EXTRAIT CHOISI
☆ ☆ ☆ ☆

En vain le roi multiplie-t-il les donations et les exemptions d’impôts en faveur du clergé ou des hauts fonctionnaires. Les révoltes indigènes, endémiques, battent leur plein, et le roi ne doit sa sécurité qu’à la présence des gardes de Gabinius. Ces troupes romaines, comme l’écrit Jérôme Carcopino, « inauguraient, sans l’exprimer, le protectorat effectif de Rome sur le royaume ptolémaïque ». En outre, le mécontentement est général ; la situation économique des années 50-49 est catastrophique, comme le sera celle de 42 qu’évoque l’inscription gréco-démotique gravée sur un cippe du musée de Turin (O.G.I., no 194), précieux document sur la famine en Egypte. L’indiscipline et les exactions des fonctionnaires locaux atteignent un niveau jamais égalé.

          

Cléopâtre (buste et statue en bronze)

CESAR

Quand elle rencontra César, Cléopâtre, de trente ans plus jeune que lui, ne régnait que depuis trois ans. Son père, Ptolémée XII Neos Dionysos Aulète, mort en mars 51 avant J.-C., avait légué par testament le royaume d’Egypte à l’aîné de ses fils, Ptolémée XIII, âgé de dix ans, et à sa fille Cléopâtre, âgée de dix-sept ans, que le jeune roi devait épouser. Ces trois premières années de règne n’avaient pas été faciles : Pompée avait subtilisé le testament d’Aulète pour empêcher le Sénat de faire obstacle à ses desseins. Les difficultés étaient innombrables : disette des années 50-48, crue insuffisante du Nil, révoltes incessantes, rivalités des hauts fonctionnaires, intrigues de l’eunuque Potheinos et du général Achillas, manœuvres opposant Ptolémée XIII à sa sœur et épouse, la reine Cléopâtre. Celle-ci avait dû s’enfuir et aller chercher en Syrie des renforts pour affermir son autorité. C’est alors que le grand Pompée, battu par César à Pharsale, prétendit trouver secours en Egypte.

César au sénat de Rome

Il fallait à la reine de l’audace pour se présenter à César : était-elle sûre des intentions du vainqueur de Pompée ? Ne pouvait-il songer à la faire exécuter pour être plus libre de ses décisions ? N’était-il pas périlleux de s’introduire au palais gardé par les troupes d’Achillas ? La reine prit ces risques, et César oublia vite la tête de Pompée que, quelques jours auparavant, était venu lui apporter l’esclave Théodotos et qu’il avait fait enterrer dans le bosquet de Némésis, en bordure du mur est de l’enceinte d’Alexandrie.

☆ ☆ ☆ ☆

DÉFI 1
Renvoyez telles quelles les lignes de la liste, en commençant par celle qui contient « Click First input delay help icon » et en terminant par celle qui contient « Select the Pen », ces deux lignes comprises.
DÉFI 2
Écrivez la suite du texte sur Cléopâtre et César à partir de l'endroit où il s'arrête.

☆ ☆ ☆ ☆

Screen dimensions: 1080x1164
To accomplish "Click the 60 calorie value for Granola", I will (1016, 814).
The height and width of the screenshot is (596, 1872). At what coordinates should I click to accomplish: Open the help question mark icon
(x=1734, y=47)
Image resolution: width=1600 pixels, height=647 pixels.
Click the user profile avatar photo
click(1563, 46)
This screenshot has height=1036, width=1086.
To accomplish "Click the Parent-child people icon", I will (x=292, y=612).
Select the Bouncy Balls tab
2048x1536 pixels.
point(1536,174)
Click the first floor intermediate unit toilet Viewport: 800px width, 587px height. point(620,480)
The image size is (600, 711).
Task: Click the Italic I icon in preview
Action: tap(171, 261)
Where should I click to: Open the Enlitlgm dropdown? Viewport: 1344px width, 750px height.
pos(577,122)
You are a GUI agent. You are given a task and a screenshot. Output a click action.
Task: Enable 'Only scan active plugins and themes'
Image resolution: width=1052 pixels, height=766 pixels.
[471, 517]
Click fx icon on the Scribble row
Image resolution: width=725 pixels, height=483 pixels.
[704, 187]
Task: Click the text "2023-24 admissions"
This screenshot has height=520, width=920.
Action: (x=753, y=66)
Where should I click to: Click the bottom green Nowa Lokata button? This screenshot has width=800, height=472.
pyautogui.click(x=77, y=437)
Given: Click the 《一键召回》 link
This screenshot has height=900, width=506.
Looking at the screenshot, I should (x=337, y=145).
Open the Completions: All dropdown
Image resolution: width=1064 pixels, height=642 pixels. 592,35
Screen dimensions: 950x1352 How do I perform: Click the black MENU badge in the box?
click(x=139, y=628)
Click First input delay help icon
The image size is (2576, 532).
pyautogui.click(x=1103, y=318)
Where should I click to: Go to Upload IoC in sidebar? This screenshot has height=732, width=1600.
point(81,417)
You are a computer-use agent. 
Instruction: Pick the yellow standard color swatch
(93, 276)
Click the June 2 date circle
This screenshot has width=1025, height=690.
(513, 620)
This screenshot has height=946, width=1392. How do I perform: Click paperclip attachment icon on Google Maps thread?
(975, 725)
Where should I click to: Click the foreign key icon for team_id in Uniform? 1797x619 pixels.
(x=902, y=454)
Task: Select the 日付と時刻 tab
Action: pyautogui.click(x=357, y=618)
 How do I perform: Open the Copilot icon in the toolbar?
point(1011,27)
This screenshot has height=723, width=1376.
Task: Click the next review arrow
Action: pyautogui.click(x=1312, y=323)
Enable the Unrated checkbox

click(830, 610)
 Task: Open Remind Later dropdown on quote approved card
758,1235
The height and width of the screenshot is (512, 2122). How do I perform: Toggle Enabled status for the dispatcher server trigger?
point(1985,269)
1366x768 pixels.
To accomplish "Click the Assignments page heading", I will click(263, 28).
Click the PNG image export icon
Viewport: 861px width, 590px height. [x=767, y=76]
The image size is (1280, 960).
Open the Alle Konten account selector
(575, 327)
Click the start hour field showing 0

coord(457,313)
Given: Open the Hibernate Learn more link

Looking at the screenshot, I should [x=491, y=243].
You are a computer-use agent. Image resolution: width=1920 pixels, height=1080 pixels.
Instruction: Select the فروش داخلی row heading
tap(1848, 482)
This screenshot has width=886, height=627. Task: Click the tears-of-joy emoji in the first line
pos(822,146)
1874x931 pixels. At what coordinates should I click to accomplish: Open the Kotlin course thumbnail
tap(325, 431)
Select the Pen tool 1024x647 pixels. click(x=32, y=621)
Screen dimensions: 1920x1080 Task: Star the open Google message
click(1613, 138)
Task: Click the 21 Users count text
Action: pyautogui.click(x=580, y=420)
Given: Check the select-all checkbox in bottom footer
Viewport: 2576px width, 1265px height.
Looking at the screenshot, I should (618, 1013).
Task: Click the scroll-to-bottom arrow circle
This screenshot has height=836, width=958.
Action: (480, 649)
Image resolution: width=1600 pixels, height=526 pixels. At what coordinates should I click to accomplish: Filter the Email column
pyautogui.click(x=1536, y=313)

☆ ☆ ☆ ☆

RÉSULTAT FINAL 1
Click First input delay help icon
The image size is (2576, 532).
pyautogui.click(x=1103, y=318)
Where should I click to: Go to Upload IoC in sidebar? This screenshot has height=732, width=1600.
point(81,417)
You are a computer-use agent. 
Instruction: Pick the yellow standard color swatch
(93, 276)
Click the June 2 date circle
This screenshot has width=1025, height=690.
(513, 620)
This screenshot has height=946, width=1392. How do I perform: Click paperclip attachment icon on Google Maps thread?
(975, 725)
Where should I click to: Click the foreign key icon for team_id in Uniform? 1797x619 pixels.
(x=902, y=454)
Task: Select the 日付と時刻 tab
Action: pyautogui.click(x=357, y=618)
 How do I perform: Open the Copilot icon in the toolbar?
point(1011,27)
This screenshot has height=723, width=1376.
Task: Click the next review arrow
Action: pyautogui.click(x=1312, y=323)
Enable the Unrated checkbox

click(830, 610)
 Task: Open Remind Later dropdown on quote approved card
758,1235
The height and width of the screenshot is (512, 2122). How do I perform: Toggle Enabled status for the dispatcher server trigger?
point(1985,269)
1366x768 pixels.
To accomplish "Click the Assignments page heading", I will click(263, 28).
Click the PNG image export icon
Viewport: 861px width, 590px height. [x=767, y=76]
The image size is (1280, 960).
Open the Alle Konten account selector
(575, 327)
Click the start hour field showing 0

coord(457,313)
Given: Open the Hibernate Learn more link

Looking at the screenshot, I should [x=491, y=243].
You are a computer-use agent. Image resolution: width=1920 pixels, height=1080 pixels.
Instruction: Select the فروش داخلی row heading
tap(1848, 482)
This screenshot has width=886, height=627. Task: Click the tears-of-joy emoji in the first line
pos(822,146)
1874x931 pixels. At what coordinates should I click to accomplish: Open the Kotlin course thumbnail
tap(325, 431)
Select the Pen tool 1024x647 pixels. click(x=32, y=621)

RÉSULTAT FINAL 2
Cléopâtre

ANTOINE

La rencontre de Cléopâtre et d’Antoine devait avoir lieu quand ce dernier vint en Orient, après Philippes, pour y faire fortune et rétablir l’ordre trois ans après le meurtre de César : avant de régler le problème Parthe, Antoine voulait connaître les intentions de la reine d’Alexandrie. Celle-ci était en droit d’espérer nouer de bons rapports avec le représentant des Romains, si l’on songe à la nature de ses relations avec son prédécesseur. Si le meurtre de César, l’oubli de Césarion sur le testament de son père avaient anéanti les espérances de la reine, l’arrivée d’Antoine lui redonnait l’occasion de restaurer le royaume lagide et, qui sait, de faire d’Alexandrie une seconde Rome.

Antoine

La nouvelle Isis-Aphrodite voulait et devait triompher du triumvir qu’Ephèse venait de saluer comme un nouveau Dionysos en 42. Si le triomphe fut rapide, puisque, pendant l’hiver de 41-40, Antoine vint en effet à Alexandrie et y goûta « la vie inimitable », il fut court : au printemps de l’an 40, Antoine quittait Alexandrie pour Tyr, où il apprit les victoires des Parthes.

Antoine et Cléopâtre dans un banquet

Il partit ensuite pour Ephèse où il connut les détails des désordres d’Italie, pour Athènes où il dut endurer les derniers reproches de son épouse Fulvie, pour Brindes où fut réglé avec son rival Octave son mariage avec Octavie, sœur de ce dernier. Ce ne fut que trois ans et demi plus tard que Cléopâtre devait renouer avec Antoine, quand ce dernier renvoya Octavie en Italie, à l’automne de 37 avant J.-C. et quand, rompant avec Rome, il s’engagea, en 35, dans cette guerre civile dont Actium, en 31, fut le triste épilogue.

La mort de Cléopâtre

Dans l’été de l’an 30, la reine d’Egypte devait trouver la mort dans des circonstances dont Plutarque et Dion Cassius nous ont rapporté le détail. Quand Octave, le 28 août, vint la voir, elle ne fut pas dupe de ses promesses. Elle savait bien qu’il l’exilerait à Rome, pour qu’elle figurât dans son triomphe, et qu’il mettrait à mort Césarion, alors âgé de dix-sept ans. Elle mourut en reine et ses derniers mots furent empreints du sentiment aigu qu’elle avait de la dignité, de la divinité royale.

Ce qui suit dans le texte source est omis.